*What you will do*
Revise the items between the line containing "Click the breadcrumb chevron after 首页" and the line containing "Action: click(350, 254)", inclusive, by changing "Create tab" to "Design tab", leaving everything else unchanged, and return only those lines.
..............................
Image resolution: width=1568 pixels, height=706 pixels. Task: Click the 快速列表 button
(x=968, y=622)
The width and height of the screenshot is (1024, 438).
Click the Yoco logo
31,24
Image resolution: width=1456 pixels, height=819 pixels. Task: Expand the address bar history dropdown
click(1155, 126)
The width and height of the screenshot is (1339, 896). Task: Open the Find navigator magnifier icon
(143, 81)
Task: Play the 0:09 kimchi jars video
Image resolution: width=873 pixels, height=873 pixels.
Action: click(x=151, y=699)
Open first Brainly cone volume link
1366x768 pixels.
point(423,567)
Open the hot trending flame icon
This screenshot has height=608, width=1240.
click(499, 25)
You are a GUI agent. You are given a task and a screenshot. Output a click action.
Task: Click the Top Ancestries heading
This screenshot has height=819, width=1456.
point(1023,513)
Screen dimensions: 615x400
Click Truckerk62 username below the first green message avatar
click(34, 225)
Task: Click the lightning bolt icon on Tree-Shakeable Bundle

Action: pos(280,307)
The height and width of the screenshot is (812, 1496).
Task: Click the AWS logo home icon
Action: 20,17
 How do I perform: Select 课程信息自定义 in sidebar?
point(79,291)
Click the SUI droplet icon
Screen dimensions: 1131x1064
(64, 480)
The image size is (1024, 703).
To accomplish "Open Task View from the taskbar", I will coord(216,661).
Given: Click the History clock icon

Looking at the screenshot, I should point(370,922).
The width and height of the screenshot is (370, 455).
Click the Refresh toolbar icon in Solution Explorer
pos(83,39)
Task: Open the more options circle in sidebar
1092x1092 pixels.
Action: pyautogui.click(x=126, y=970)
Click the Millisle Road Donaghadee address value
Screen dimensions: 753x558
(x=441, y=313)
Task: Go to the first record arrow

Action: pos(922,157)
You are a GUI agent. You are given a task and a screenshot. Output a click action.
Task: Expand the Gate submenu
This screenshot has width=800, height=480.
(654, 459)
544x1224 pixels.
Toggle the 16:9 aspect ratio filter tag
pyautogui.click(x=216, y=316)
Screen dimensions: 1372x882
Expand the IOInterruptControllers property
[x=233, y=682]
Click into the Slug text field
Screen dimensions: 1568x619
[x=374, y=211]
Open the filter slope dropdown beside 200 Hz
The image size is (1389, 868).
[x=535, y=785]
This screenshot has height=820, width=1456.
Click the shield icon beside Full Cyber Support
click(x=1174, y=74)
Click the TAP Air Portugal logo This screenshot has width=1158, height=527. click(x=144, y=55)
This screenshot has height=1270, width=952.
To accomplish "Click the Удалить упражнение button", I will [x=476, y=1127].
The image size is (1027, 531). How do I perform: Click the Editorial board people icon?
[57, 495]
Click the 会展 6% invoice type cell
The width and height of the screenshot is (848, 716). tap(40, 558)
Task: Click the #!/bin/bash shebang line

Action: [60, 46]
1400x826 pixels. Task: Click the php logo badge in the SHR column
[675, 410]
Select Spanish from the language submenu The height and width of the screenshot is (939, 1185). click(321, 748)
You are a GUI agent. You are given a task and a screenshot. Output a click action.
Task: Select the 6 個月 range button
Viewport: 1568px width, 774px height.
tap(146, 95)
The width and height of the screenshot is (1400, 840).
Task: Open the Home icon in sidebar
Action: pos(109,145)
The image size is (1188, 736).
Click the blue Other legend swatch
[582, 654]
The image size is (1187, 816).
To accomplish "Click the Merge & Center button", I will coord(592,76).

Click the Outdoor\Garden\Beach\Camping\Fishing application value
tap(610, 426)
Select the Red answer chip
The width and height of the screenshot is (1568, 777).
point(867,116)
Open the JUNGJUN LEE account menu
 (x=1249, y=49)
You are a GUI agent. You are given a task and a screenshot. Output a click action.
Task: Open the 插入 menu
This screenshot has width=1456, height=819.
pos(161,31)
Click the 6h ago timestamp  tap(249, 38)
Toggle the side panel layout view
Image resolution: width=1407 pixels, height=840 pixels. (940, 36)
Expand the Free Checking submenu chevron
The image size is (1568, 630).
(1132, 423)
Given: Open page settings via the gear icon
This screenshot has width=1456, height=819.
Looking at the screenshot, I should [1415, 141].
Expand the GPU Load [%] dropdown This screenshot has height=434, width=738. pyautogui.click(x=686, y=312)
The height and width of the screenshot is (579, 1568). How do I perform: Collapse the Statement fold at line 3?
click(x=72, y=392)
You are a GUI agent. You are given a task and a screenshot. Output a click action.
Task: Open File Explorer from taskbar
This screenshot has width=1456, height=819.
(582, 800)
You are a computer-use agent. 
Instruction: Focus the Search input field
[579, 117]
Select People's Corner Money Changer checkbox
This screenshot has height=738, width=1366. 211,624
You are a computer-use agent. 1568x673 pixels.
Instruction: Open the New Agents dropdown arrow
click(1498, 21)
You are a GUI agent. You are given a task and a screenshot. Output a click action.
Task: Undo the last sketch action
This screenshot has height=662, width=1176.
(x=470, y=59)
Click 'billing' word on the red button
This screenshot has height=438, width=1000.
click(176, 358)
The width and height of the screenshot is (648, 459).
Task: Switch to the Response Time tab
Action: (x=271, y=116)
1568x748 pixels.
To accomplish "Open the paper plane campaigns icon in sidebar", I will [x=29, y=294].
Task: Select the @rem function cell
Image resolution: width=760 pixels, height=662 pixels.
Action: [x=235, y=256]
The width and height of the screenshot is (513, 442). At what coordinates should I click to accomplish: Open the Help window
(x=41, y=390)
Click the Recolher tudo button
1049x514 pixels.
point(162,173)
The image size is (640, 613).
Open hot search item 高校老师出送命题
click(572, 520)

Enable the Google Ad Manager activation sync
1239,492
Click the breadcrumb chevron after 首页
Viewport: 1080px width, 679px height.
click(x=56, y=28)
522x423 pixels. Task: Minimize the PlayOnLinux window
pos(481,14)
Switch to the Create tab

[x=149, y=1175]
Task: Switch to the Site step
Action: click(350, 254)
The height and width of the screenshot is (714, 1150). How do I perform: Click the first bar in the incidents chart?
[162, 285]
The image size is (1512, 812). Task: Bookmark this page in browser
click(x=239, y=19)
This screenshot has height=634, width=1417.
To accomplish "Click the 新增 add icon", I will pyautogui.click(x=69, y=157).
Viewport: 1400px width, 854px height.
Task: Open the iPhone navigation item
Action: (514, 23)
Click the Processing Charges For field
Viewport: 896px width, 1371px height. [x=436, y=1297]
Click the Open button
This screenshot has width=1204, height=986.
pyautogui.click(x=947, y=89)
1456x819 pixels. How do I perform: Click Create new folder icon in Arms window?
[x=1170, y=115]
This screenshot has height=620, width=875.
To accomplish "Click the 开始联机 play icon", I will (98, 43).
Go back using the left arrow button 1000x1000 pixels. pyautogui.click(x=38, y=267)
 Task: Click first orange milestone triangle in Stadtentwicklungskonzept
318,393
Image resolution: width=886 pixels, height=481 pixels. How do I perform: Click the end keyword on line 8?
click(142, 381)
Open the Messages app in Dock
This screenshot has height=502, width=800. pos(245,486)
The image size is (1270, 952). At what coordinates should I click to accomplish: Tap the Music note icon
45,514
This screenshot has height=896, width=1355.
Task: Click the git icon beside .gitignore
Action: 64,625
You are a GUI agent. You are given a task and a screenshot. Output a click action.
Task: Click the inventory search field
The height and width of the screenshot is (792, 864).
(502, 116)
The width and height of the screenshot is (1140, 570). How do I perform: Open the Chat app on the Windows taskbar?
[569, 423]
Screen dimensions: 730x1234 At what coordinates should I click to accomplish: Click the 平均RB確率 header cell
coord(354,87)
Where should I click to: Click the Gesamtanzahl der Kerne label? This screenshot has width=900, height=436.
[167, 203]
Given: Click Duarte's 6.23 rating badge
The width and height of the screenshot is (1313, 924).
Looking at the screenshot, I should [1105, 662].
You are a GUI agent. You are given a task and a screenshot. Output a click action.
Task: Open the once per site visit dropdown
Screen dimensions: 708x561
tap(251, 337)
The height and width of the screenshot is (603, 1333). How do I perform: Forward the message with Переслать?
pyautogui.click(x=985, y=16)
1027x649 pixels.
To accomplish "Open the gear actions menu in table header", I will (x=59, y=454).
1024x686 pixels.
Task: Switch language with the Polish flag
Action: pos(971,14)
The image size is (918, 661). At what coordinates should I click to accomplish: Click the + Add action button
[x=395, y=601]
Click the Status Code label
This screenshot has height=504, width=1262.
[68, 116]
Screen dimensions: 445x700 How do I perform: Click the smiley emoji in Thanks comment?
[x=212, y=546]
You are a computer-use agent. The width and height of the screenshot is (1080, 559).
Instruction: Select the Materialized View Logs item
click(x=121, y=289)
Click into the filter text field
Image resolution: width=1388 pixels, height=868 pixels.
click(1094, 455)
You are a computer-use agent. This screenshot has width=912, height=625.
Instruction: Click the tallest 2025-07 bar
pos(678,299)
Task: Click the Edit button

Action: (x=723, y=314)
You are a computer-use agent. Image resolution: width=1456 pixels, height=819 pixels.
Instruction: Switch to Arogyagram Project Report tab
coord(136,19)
..............................
*Worked answer*
Click the breadcrumb chevron after 首页
Viewport: 1080px width, 679px height.
click(x=56, y=28)
522x423 pixels. Task: Minimize the PlayOnLinux window
pos(481,14)
Switch to the Design tab

[x=149, y=1175]
Task: Switch to the Site step
Action: click(350, 254)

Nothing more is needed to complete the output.